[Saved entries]

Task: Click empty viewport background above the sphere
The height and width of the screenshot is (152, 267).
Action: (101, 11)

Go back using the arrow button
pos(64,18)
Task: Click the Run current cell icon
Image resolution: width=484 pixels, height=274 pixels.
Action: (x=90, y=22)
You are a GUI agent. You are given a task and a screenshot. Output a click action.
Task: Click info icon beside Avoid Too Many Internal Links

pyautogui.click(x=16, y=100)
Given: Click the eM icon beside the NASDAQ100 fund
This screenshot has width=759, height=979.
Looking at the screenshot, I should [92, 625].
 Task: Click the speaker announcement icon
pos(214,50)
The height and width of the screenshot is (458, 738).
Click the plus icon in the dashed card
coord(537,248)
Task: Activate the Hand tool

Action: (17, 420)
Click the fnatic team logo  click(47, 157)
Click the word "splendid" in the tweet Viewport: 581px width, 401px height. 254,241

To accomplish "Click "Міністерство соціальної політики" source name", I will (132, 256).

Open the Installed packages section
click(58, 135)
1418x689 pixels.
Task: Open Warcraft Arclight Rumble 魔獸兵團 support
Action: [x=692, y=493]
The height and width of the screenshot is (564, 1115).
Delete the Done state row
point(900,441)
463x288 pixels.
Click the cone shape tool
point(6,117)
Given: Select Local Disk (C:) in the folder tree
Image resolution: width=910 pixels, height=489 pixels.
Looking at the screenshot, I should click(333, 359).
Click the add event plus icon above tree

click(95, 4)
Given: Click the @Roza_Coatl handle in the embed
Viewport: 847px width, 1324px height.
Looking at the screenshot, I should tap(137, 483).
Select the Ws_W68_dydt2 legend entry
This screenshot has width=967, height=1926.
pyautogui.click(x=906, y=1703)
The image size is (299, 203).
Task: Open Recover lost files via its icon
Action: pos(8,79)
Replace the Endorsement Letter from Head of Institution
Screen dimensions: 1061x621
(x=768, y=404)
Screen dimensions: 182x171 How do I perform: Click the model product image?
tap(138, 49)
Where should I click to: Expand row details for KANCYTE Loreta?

» THE TASK
Extract every record. Keep wording exact.

» RESPONSE BOX
Task: Click empty viewport background above the sphere
The height and width of the screenshot is (152, 267).
Action: (101, 11)

Go back using the arrow button
pos(64,18)
Task: Click the Run current cell icon
Image resolution: width=484 pixels, height=274 pixels.
Action: (x=90, y=22)
You are a GUI agent. You are given a task and a screenshot. Output a click action.
Task: Click info icon beside Avoid Too Many Internal Links

pyautogui.click(x=16, y=100)
Given: Click the eM icon beside the NASDAQ100 fund
This screenshot has width=759, height=979.
Looking at the screenshot, I should [92, 625].
 Task: Click the speaker announcement icon
pos(214,50)
The height and width of the screenshot is (458, 738).
Click the plus icon in the dashed card
coord(537,248)
Task: Activate the Hand tool

Action: (17, 420)
Click the fnatic team logo  click(47, 157)
Click the word "splendid" in the tweet Viewport: 581px width, 401px height. 254,241

To accomplish "Click "Міністерство соціальної політики" source name", I will (132, 256).

Open the Installed packages section
click(58, 135)
1418x689 pixels.
Task: Open Warcraft Arclight Rumble 魔獸兵團 support
Action: [x=692, y=493]
The height and width of the screenshot is (564, 1115).
Delete the Done state row
point(900,441)
463x288 pixels.
Click the cone shape tool
point(6,117)
Given: Select Local Disk (C:) in the folder tree
Image resolution: width=910 pixels, height=489 pixels.
Looking at the screenshot, I should click(333, 359).
Click the add event plus icon above tree

click(95, 4)
Given: Click the @Roza_Coatl handle in the embed
Viewport: 847px width, 1324px height.
Looking at the screenshot, I should tap(137, 483).
Select the Ws_W68_dydt2 legend entry
This screenshot has width=967, height=1926.
pyautogui.click(x=906, y=1703)
The image size is (299, 203).
Task: Open Recover lost files via its icon
Action: pos(8,79)
Replace the Endorsement Letter from Head of Institution
Screen dimensions: 1061x621
(x=768, y=404)
Screen dimensions: 182x171 How do I perform: Click the model product image?
tap(138, 49)
Where should I click to: Expand row details for KANCYTE Loreta?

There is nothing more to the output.